Saved data entries:

|---|

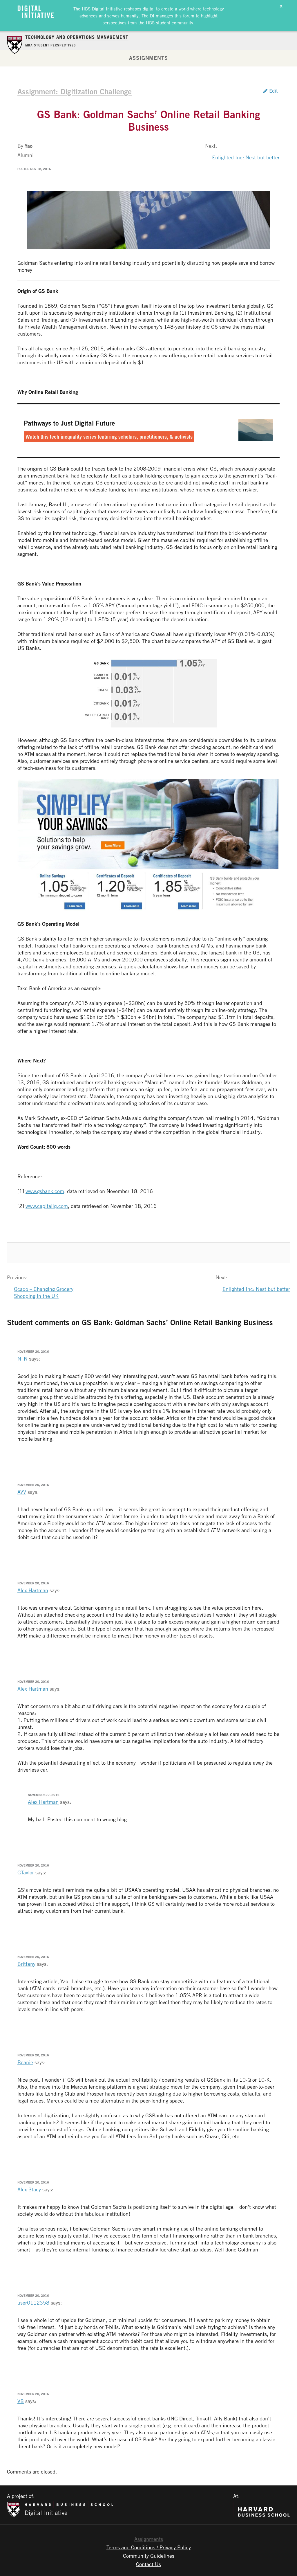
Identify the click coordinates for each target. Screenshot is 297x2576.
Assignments (148, 58)
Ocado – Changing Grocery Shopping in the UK (43, 1292)
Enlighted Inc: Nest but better (246, 157)
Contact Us (148, 2564)
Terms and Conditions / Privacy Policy (148, 2547)
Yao (28, 146)
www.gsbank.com (45, 1191)
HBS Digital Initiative (102, 8)
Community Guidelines (148, 2555)
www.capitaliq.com (47, 1206)
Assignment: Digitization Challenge (74, 91)
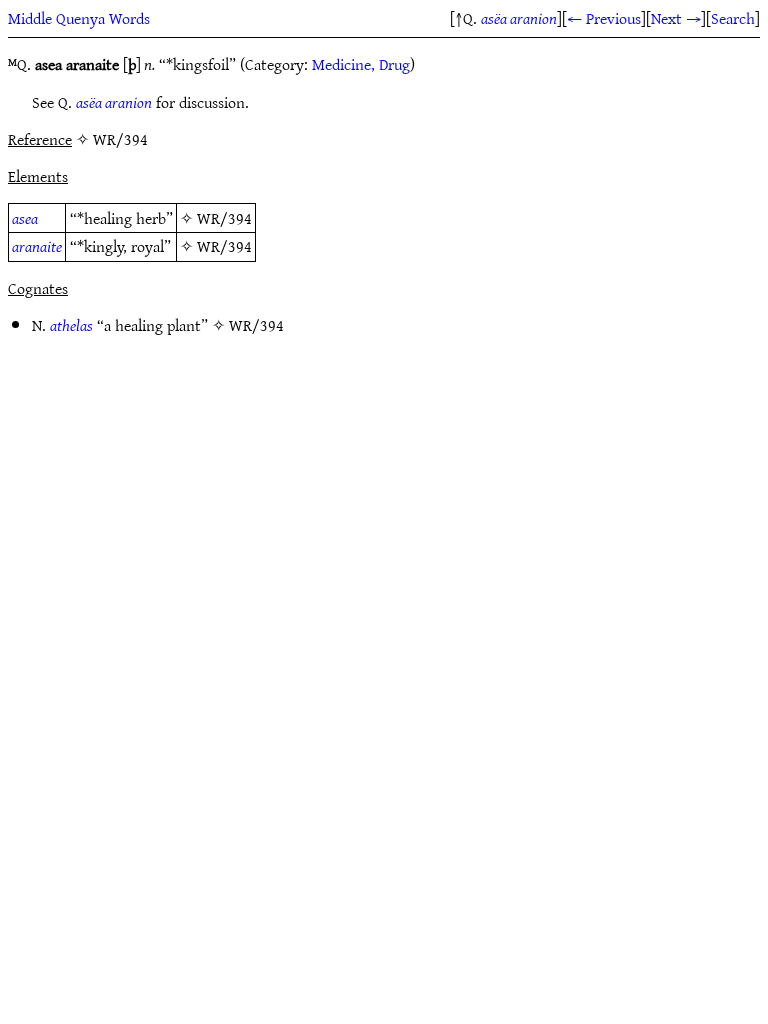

|---|

**Directions:**
Set down the records above exactly, leaving out pictures.

**Answer box:**
Identify the click coordinates for each target. Screenshot is 297x2576.
Assignments (148, 58)
Ocado – Changing Grocery Shopping in the UK (43, 1292)
Enlighted Inc: Nest but better (246, 157)
Contact Us (148, 2564)
Terms and Conditions / Privacy Policy (148, 2547)
Yao (28, 146)
www.gsbank.com (45, 1191)
HBS Digital Initiative (102, 8)
Community Guidelines (148, 2555)
www.capitaliq.com (47, 1206)
Assignment: Digitization Challenge (74, 91)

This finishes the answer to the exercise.